529 Plans & Secure 2.0 Changes!
We all want the best for our kids, family members, and those special to us. One of the best ways to start off our loved ones with a secure future is putting away funds for education and schooling expenses. Every day you hear of crippling student debt burying the youth of today, so most of us want our loved ones to avoid bearing those costs. Maybe you even have some personal experience with that scenario. A great shelter we can create is called a 529 plan.
Expanding on the topic – 529 plans are qualified tuition programs meaning a program that is established and maintained by a State or Agency. A 529 plan can be used to purchase tuition credits on behalf of the beneficiary of the plan. The great thing is the money contributed within a 529 plan is able to grow tax free. Distributions from the plan, as long as used for qualified expenses, are not includable in the beneficiaries income.

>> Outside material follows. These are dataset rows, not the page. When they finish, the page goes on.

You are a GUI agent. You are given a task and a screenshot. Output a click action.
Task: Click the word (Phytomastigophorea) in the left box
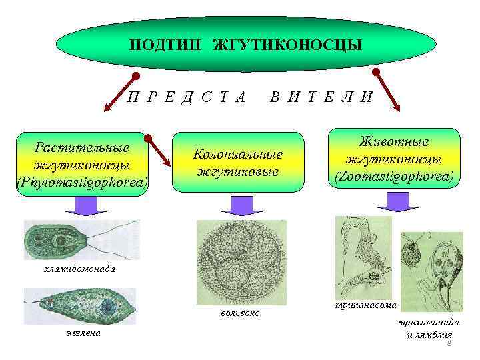click(x=83, y=181)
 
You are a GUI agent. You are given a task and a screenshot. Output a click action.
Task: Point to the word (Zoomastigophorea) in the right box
click(x=393, y=177)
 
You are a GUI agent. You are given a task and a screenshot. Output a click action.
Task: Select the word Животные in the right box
click(x=393, y=142)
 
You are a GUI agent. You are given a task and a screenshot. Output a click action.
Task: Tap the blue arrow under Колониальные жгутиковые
click(x=241, y=205)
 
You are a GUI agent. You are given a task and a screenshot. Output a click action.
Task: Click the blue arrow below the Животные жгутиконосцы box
click(x=395, y=199)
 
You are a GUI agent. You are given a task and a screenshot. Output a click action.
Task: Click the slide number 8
click(x=449, y=343)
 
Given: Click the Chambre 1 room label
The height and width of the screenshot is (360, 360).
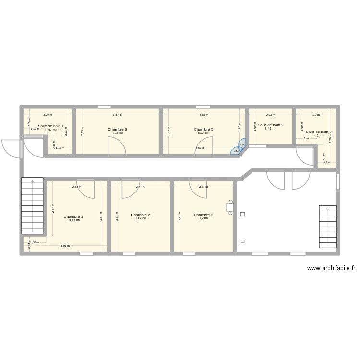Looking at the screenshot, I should point(73,216).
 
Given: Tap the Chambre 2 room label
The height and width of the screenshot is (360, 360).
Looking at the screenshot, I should point(140,215).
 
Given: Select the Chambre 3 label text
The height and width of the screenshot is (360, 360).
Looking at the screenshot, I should point(204,215).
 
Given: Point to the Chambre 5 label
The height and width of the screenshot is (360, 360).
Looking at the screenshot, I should point(204,130).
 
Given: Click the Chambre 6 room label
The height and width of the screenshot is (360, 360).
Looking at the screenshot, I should point(117,130).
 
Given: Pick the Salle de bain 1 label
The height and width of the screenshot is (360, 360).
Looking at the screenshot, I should point(51,126).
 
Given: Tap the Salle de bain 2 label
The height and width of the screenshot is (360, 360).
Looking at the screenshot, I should point(270,125).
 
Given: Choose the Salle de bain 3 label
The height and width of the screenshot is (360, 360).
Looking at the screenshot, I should point(318,132).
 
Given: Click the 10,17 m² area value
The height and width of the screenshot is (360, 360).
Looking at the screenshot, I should point(73,220).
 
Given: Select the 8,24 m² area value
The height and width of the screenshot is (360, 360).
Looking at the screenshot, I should point(117,133).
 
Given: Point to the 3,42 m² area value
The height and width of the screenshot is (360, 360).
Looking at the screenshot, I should point(270,129).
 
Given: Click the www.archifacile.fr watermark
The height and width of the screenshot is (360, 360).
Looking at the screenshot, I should point(331,269).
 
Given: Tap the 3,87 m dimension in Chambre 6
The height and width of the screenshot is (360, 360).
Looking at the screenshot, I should point(117,115).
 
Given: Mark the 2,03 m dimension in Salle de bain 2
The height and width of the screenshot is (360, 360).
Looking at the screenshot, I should point(270,115).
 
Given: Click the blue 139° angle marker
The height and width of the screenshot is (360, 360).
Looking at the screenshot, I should point(242,144).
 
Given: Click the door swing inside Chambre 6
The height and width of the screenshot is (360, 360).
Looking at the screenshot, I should point(117,146).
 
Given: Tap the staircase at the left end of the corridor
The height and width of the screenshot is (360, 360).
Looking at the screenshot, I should point(33,206).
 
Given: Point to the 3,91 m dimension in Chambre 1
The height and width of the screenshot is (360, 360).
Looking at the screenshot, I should point(65,246).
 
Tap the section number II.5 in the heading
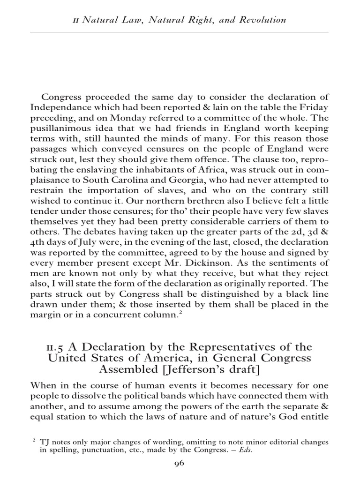tap(55, 347)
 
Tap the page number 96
tap(180, 464)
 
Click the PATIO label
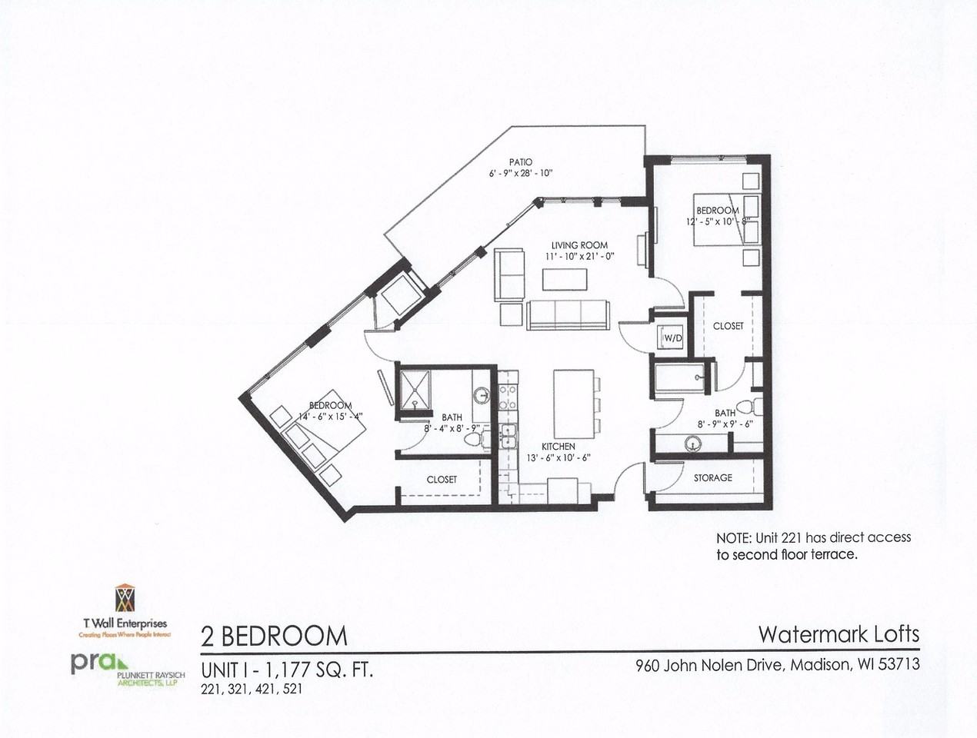(521, 162)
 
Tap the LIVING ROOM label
(579, 245)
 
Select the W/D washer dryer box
(669, 337)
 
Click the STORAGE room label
(712, 477)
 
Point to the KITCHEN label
(558, 446)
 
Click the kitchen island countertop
(573, 404)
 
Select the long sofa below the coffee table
(568, 314)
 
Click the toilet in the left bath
(474, 440)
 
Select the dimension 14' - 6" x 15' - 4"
(330, 416)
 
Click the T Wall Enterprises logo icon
(125, 598)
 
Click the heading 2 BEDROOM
(274, 636)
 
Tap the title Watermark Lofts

Some of the expenses that count as a qualified expense are as follows:
- $10,000 per year for private school education for grades K- 12
- $10,000 in student loan repayment
- Secondary education tuition and fees
- Books and supplies for post secondary education
- Computers, softwares, internet costs for postsecondary education
- Room and board for school (as long as the beneficiary is enrolled at least half time)
Tuition and fees normally come to mind for college, but the IRS has expanded these fees to include vocational and trade schools and public or private schools. An important factor to remember in today’s era is that the tuition and fees do not need to be in person classes, it can be classes that do not require physical presence on campus.
So it’s a no brainer – put the funds away. However, the next question that comes to mind is how much? There is no definitive way to ensure we have enough money or too much money in the plan to cover your beneficiary’s educational expenses. Luckily, the IRS is giving our beneficiaries a nice break in the form of remainder funds. They give you two choices:
- Rollover 529 funds to a qualifying family member’s plan
- Rollover 529 funds to the beneficiary’s Roth IRA
Rolling over 529 plans to a qualifying family member’s plan can be a great way to use remaining funds. A qualifying family member is brothers, sisters, foster children, adopted children, nieces, nephews, aunts, uncles, in-laws and first cousins. Once they obtain the funds in the new 529, the same qualifying distribution rules that applied, now apply to the new beneficiary. It can be a great way to help other loved ones with their own educational needs.
In December 2022, the Secure 2.0 Act was passed and created another great use for your loved one’s 529 plan. Effective in 2024, the Secure Act 2.0 will allow beneficiaries of 529 plans to rollover funds to the beneficiary’s Roth IRA. However, to do these rollovers of unused funds, a few rules must be meet:
- The account must have been held for at least 15 years.
- No more than $35,000 of unused funds can be rolled over to a Roth IRA (lifetime).
- Any contributions to the 529 plan within the last 5 years (and earnings on those contributions) are ineligible to be moved over to the Roth IRA.
- No more than the annual limit can be rolled over to a Roth IRA in a year (for 2023, this amount is $6,500). These rollovers reduce the amount you are eligible to contribute to the Roth IRA that year.
All of a sudden, you now take some of the guesswork out of how much to contribute to your loved one’s plan. Stepping away from this article, your takeaway is knowing the earlier you start the plan, the better (even if you don’t fund it). 15 years is a long time to hold an account, get the clock ticking early so that your beneficiary can have more options as their disposable. This is not just a tax saving method but also a great way to set up our loved one’s for a more lucrative future.